El Potential
Immersive Technologies
Semester programme:Multimedia Design & Concepts
Research group:Interaction Design
Project group members:Li-Ming Hillman
Furkan Smail
Quinn Lutters
Yassin Chehlaoui
Emmanuel Wilson
Joseph Nicholas
Project description
How can we design an intuitive app that gives a clear, accessible overview of the five wellbeing pillars by identifying essential metrics, understanding user needs and skill levels, tailoring data per role, and visualizing information without causing confusion or overload?
Context
Designing a dashboard for equestrian needs, in which 3 different apps' data is combined.
Results
An interactive Figma prototype and answers to the following research questions:
“How can we design an intuitive app that gives a clear, accessible overview of the five wellbeing pillars by identifying essential metrics, understanding user needs and skill levels, tailoring data per role, and visualizing information without causing confusion or overload?”
An intuitive app for monitoring the five wellbeing pillars can be achieved by designing primarily around the needs of riders and trainers, while ensuring the same data remains meaningful for other stakeholders through aggregation and clarity. Riders and trainers are the primary users, as they interact with the dashboard daily and make time-critical decisions that directly affect horse welfare and performance.
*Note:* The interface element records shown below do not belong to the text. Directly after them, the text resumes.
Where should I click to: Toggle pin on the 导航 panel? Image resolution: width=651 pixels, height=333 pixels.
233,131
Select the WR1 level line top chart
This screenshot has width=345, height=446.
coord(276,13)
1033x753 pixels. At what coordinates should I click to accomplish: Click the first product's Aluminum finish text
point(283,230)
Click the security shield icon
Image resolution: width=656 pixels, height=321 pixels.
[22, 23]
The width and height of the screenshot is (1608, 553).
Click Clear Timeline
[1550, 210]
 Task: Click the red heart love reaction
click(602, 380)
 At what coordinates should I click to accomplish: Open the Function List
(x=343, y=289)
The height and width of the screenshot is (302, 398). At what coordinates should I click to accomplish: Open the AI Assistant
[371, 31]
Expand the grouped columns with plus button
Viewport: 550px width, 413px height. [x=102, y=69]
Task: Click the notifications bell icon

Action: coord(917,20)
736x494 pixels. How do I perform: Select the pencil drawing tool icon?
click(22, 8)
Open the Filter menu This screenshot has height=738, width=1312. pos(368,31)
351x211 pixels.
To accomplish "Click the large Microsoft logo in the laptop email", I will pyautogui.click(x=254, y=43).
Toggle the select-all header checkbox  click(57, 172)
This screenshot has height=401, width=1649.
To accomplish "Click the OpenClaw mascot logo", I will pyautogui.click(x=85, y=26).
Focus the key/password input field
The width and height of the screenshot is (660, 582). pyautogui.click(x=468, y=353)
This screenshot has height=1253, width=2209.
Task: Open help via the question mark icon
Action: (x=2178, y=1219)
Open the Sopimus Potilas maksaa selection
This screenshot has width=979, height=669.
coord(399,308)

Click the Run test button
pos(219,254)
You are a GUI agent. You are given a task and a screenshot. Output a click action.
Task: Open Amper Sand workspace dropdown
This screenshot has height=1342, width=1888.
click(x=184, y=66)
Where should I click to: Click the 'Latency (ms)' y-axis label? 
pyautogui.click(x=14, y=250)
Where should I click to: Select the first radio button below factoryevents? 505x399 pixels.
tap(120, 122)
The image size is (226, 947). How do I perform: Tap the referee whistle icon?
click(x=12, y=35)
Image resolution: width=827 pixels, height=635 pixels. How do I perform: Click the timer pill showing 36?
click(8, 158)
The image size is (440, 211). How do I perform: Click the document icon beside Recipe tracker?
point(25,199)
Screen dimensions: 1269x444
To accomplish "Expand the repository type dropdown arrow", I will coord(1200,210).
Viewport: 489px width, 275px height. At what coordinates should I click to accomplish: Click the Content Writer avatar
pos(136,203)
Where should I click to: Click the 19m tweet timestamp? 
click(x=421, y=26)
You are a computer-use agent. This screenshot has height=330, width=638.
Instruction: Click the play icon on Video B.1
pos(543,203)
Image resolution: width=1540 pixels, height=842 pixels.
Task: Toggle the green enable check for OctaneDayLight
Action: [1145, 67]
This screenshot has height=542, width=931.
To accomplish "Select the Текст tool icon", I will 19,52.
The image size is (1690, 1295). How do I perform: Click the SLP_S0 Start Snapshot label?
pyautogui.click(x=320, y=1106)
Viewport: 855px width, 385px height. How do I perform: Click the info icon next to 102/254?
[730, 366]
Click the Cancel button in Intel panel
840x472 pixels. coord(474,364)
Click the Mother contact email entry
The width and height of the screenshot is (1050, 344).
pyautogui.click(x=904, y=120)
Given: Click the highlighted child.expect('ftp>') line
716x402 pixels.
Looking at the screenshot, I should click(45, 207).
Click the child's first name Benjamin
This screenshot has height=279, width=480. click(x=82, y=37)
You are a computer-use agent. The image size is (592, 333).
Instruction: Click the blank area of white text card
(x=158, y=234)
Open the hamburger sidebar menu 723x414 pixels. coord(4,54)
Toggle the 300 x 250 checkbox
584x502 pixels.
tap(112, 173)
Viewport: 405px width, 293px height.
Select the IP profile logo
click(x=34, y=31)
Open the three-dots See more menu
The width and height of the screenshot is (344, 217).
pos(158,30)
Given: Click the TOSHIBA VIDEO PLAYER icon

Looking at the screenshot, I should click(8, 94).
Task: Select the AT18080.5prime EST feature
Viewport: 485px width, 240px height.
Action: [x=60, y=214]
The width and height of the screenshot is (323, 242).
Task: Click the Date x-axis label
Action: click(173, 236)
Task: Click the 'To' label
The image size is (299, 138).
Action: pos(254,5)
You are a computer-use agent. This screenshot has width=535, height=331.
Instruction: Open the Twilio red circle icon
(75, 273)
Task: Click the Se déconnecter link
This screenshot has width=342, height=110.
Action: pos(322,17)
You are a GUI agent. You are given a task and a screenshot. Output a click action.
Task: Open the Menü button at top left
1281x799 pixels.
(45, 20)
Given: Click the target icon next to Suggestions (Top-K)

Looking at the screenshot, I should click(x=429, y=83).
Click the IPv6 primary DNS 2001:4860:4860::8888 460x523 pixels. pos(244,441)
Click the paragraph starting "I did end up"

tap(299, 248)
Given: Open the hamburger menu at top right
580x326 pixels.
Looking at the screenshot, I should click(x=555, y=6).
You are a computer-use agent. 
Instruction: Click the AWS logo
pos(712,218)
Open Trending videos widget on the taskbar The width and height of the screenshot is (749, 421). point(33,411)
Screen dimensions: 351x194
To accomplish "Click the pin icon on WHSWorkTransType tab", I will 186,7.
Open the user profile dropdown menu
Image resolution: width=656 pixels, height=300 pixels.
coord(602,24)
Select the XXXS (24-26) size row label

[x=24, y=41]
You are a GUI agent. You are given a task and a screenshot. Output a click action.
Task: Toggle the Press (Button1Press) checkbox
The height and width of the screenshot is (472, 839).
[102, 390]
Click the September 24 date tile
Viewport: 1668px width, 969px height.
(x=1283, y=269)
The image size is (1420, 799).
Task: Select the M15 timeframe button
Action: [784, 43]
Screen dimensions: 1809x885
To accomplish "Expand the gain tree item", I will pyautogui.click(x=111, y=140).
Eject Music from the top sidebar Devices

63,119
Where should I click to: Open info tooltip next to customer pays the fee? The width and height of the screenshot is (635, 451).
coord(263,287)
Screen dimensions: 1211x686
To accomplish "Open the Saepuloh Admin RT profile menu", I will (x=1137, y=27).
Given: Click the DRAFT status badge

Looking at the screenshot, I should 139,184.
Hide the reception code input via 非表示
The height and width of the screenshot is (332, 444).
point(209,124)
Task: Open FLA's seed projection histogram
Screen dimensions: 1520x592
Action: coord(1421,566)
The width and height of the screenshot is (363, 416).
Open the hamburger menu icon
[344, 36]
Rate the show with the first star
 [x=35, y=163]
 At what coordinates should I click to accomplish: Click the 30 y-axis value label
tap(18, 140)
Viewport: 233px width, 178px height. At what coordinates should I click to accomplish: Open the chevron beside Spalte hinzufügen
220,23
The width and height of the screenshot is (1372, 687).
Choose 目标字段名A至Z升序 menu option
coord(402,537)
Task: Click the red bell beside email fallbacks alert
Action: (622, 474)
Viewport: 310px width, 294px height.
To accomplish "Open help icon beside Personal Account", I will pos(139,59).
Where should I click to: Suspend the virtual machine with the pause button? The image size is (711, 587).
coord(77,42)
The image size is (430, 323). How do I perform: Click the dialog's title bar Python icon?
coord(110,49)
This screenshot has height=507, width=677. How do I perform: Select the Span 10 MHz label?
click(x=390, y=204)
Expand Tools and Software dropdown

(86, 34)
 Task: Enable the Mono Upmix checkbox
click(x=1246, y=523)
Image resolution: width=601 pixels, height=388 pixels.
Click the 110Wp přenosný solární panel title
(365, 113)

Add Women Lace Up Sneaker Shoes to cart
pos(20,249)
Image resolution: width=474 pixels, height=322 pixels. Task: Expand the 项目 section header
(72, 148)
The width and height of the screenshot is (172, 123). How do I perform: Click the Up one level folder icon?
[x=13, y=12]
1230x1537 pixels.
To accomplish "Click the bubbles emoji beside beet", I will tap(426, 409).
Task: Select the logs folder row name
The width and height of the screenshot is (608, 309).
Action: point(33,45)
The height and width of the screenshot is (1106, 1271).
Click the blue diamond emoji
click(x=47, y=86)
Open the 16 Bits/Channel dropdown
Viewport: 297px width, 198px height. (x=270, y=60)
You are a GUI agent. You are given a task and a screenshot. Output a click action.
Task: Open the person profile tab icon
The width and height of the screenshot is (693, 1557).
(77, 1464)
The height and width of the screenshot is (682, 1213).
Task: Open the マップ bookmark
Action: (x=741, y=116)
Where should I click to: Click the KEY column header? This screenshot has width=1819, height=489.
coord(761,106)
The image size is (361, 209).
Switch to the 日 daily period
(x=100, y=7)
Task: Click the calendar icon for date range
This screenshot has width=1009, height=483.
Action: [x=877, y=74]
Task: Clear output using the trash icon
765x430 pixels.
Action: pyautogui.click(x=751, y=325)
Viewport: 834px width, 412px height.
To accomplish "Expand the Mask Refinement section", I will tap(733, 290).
Designing for their needs establishes a strong usability baseline that can be extended to veterinarians, managers, owners, and federations.
Clarity starts with identifying the most essential information for each pillar. By focusing on current status, recent changes, and signals that require action, the dashboard translates complex and fragmented data into understandable insights. Presenting this information through recognizable trends and clear status indicators, rather than raw metrics, enables users to quickly assess whether intervention is needed.
“Who is our target audience?”
Riders and trainers are the primary target audience due to their frequent interaction with data and direct responsibility for horse wellbeing. Other roles use the data less frequently and at a more abstract level, making aggregated views sufficient for their needs.
“What info matters most for each of the five pillars?”
Each pillar emphasizes actionable insights: Training focuses on workload and progression, Biomechanics on movement quality and symmetry, Nutrition on intake balance and consistency, Environment on stable conditions and external factors, and Mental State on an aggregated score derived from the other pillars.
“Which are the user groups? What do they all need individually?”
Five user groups were identified: riders/trainers, veterinarians/physios, managers/coaches, owners, and federations. Their needs range from daily, detailed insights to periodic, high-level overviews, requiring flexible data presentation without system fragmentation.
“What technical skills do the users have, or lack thereof?”
Most users have strong domain expertise but limited technical and data-analysis skills. Complex graphs, abstract metrics, and hidden interactions increase misinterpretation, reinforcing the need for explicit labeling, familiar patterns, and low cognitive effort.
“How can we tailor the data for riders/trainers while still being usable for other roles?”
This can be achieved through a single dashboard structure with role-based granularity, configurable widgets, and progressive disclosure. Riders and trainers receive detailed, daily insights, while other users access summarized and contextualized views.
“What causes confusion, mistakes, or miscommunication?”
Unclear terminology, insufficient visual hierarchy, hidden navigation, and excessive averaging were the main sources of confusion, often leading to incorrect conclusions.
“How can we show data without overwhelming users?”
By prioritizing overview before detail, using clear visual hierarchy, concise indicators, and optional deeper exploration, the dashboard supports fast understanding without cognitive overload.
Overall, this project demonstrates that a complex equestrian ecosystem can be translated into a clear, actionable dashboard through research-driven prioritization, user-centered simplification, and structured visualization, forming a strong foundation for future development in professional equestrian practice.
About the project group
We are a diverse group of students who were motivated by Caroliens enthusiastic speech about the need for an interactive dashboard. This project spanned eight week during which we applied the design thinking method.